Document passage »
___
The research team of Professor Chang-kyu Yoon of the Department of Mechanical Systems Engineering and Professor Seung-hyeon Song of the Department of Electronics Engineering at Sookmyung Women's University succeeded in developing a soft robot that responds to external ultrasonic waves, changes its shape wirelessly, and controls movement with a magnetic field. The research results are to be published in a renowned international journal.

 

      

(From left of photo) Students Hye-gyo Son, Eun-jeong Byeon, Yeon-ju Yoon, and Ju-hong Nam


  

(From left of photo) Seung-hyeon Song, Professor of Department of Electronics Engineering, Chang-kyu Yoon, Professor of Department of Mechanical Systems Engineering

 

Title of Paper: “Untethered Actuation of Hybrid Hydrogel Gripper via Ultrasound”

- Co-lead Authors: Hye-gyo Son (4th year in Department of Mechanical Systems Engineering), Eun-jeong Byeon (4th year in Department of Electronics Engineering)

- Co-author: Yeon-ju Yoon (4th year in Department of Mechanical Systems Engineering), Ju-hong Nam (4th year in Department of Electronics Engineering)
___
Input data »
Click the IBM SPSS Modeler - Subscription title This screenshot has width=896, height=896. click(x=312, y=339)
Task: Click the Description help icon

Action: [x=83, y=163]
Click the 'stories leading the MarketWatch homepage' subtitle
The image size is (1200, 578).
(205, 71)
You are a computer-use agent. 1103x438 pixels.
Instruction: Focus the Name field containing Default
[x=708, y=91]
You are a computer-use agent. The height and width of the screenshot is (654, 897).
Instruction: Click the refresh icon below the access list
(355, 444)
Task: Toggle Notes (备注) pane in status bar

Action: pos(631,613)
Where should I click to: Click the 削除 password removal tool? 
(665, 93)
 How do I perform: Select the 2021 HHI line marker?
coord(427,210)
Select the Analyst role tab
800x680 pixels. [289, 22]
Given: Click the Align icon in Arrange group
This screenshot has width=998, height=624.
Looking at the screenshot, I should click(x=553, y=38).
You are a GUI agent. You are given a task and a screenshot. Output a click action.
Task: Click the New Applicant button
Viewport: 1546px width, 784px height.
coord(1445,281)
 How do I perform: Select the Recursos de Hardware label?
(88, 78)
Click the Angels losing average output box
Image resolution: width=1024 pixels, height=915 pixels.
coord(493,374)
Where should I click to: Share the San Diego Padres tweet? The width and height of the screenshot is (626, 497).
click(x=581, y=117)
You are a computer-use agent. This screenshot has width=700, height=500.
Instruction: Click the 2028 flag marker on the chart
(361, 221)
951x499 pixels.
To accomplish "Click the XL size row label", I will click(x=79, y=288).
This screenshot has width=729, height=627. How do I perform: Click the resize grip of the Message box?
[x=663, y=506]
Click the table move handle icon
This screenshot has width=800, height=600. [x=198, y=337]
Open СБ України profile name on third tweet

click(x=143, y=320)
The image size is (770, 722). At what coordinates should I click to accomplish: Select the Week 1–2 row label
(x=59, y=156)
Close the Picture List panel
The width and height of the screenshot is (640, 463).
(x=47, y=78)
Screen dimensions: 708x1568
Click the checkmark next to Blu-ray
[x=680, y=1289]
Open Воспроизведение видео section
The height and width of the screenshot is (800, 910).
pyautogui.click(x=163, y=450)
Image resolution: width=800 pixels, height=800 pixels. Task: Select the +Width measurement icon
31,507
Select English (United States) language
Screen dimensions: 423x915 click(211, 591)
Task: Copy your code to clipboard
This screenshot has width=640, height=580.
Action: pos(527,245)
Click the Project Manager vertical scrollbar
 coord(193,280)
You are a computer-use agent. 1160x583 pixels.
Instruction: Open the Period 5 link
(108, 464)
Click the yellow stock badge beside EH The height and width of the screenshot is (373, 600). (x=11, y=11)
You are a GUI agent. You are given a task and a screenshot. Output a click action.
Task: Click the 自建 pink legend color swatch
___
Exercise set »
1. In the soft robot text, rewrite the part that opens with the words containing "(From left of photo) Students" and closes with "Byeon (4th year in Department of Electronics Engineering)", renaming "Hye-gyo Son" as "Hyegyo Son".
2. Answer these questions from the soft robot text:
(a) Which department is Professor Chang-kyu Yoon in?
(b) What is the title of the paper?
(c) What year of study is Eun-jeong Byeon in, and in which department?
The entries come from a separate source, not from the soft robot text.

Responses by item number »
1.
(From left of photo) Students Hyegyo Son, Eun-jeong Byeon, Yeon-ju Yoon, and Ju-hong Nam


  

(From left of photo) Seung-hyeon Song, Professor of Department of Electronics Engineering, Chang-kyu Yoon, Professor of Department of Mechanical Systems Engineering

 

Title of Paper: “Untethered Actuation of Hybrid Hydrogel Gripper via Ultrasound”

- Co-lead Authors: Hyegyo Son (4th year in Department of Mechanical Systems Engineering), Eun-jeong Byeon (4th year in Department of Electronics Engineering)

2.
(a) The Department of Mechanical Systems Engineering.
(b) "Untethered Actuation of Hybrid Hydrogel Gripper via Ultrasound."
(c) The 4th year, in the Department of Electronics Engineering.